The King’s College Honor Code
A student of The King’s College will not lie, cheat or steal, or turn a blind eye to those who do. Every student is honor-bound to confront any other student who breaches the Honor Code.
The Harder Road of Virtue
In addition to learning the ideas upon which nations rise or fall, King’s students are called to live with courage, justice, and self-mastery—to become people who do not take moral shortcuts, but opt for the harder road of virtue. This sort of character is necessary for students who hope to offer principled leadership in strategic institutions.
Daniel Powers ’19
In my time at King’s, the spirit of the Honor Code has been a tool that works as a refining fire, not just as a few rules that I follow. It is a standard that I try to hold myself to, and those with whom I’m closest do as well. The question with the Honor Code is not strictly whether you have lied, cheated, or stolen, but rather a question of whether or not you are pursuing a more virtuous and honorable life. A life of honor is not made by being perfect (such a feat would be impossible) but instead by constantly pushing to learn and grow from your failures.
Elizabeth Logan ’19
The Honor Code is what keeps the King’s community together. Because we are a small community, it takes effort from everyone involved to make it flourish. That means that people will fall, but there will also be people to help them stand back up. The Honor Code has made me more aware of how my actions affected my community, especially within my House. When I started to slip, the girls in my house encouraged me to seek help and seriously think about my actions.
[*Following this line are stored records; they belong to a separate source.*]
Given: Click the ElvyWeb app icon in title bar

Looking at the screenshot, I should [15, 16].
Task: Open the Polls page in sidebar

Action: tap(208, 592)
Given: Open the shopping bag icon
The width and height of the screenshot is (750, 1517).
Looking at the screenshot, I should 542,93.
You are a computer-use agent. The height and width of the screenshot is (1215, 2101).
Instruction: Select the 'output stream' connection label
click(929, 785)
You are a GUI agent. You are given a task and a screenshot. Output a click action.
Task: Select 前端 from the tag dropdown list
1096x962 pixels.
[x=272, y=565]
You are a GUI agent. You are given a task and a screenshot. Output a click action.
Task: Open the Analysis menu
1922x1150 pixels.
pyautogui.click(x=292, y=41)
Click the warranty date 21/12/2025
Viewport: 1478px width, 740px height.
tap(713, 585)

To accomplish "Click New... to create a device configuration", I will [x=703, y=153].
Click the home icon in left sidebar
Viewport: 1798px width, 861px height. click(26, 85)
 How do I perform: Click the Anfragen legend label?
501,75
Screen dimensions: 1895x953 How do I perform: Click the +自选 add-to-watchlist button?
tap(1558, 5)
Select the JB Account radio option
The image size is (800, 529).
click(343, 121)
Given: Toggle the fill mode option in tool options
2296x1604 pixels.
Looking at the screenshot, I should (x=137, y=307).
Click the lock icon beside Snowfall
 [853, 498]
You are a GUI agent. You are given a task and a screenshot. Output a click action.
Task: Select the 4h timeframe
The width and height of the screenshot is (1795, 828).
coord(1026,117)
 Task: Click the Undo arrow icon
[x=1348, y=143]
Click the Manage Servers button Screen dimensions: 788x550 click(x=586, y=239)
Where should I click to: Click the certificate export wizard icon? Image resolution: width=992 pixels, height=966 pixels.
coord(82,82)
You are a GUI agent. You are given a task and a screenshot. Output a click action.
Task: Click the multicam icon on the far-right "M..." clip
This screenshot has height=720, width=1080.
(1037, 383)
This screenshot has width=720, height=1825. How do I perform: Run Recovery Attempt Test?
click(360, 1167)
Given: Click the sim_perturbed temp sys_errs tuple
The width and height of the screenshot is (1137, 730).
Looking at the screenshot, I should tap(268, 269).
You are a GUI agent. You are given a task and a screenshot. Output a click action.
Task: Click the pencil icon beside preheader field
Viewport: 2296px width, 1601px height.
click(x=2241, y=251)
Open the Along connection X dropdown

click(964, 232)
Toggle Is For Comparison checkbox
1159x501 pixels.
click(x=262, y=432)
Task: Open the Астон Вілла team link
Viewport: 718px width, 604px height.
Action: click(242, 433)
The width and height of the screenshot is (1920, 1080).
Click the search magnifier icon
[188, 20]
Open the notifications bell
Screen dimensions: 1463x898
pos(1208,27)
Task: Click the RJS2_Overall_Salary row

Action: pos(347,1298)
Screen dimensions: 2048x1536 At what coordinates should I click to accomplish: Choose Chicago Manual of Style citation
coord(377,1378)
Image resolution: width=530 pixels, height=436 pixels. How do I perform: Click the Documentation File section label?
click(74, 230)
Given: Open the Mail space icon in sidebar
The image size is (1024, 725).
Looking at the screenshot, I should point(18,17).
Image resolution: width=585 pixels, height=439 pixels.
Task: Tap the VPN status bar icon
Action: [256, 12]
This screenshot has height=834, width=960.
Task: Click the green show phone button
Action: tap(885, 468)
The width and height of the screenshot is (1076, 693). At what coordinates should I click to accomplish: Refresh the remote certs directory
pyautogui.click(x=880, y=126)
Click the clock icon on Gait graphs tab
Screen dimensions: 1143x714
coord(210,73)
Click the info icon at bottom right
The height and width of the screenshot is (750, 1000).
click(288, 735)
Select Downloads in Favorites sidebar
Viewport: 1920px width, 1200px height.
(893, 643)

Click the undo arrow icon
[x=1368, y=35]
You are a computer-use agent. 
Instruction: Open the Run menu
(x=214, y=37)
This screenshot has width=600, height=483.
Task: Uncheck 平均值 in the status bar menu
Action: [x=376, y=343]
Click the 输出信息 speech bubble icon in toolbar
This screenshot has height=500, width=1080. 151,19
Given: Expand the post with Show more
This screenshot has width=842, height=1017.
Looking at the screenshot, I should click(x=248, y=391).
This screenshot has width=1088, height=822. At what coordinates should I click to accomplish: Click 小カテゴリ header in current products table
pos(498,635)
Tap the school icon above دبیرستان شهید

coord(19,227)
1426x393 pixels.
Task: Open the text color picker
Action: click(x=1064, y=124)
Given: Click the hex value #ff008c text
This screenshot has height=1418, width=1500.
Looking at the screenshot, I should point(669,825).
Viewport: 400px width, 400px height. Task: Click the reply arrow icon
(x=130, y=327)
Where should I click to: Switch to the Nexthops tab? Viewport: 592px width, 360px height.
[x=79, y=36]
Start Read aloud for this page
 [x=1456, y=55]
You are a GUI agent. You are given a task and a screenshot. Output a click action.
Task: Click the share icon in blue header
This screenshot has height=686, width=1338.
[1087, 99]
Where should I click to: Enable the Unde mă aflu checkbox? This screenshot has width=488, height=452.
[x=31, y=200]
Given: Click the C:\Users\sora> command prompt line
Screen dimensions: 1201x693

Without them, I don’t think I would be the person I am today.
Dean of Students
According to the King’s honor system, every student is honor bound to confront any other student who breaches the Honor Code. If that doesn’t grate against the spirit of our age, I don’t know what does. Live and let live is the motto of our day. But in a Biblical worldview, I bear responsibility for those in my orbit (my neighbors). When my neighbor errs, I have an opportunity and obligation to go after him. If I shirk that obligation, I don’t really love him, at least not in practice. Indeed, I’ve even wronged him and partaken in his guilt. Sobering? Yes. Difficult? Absolutely.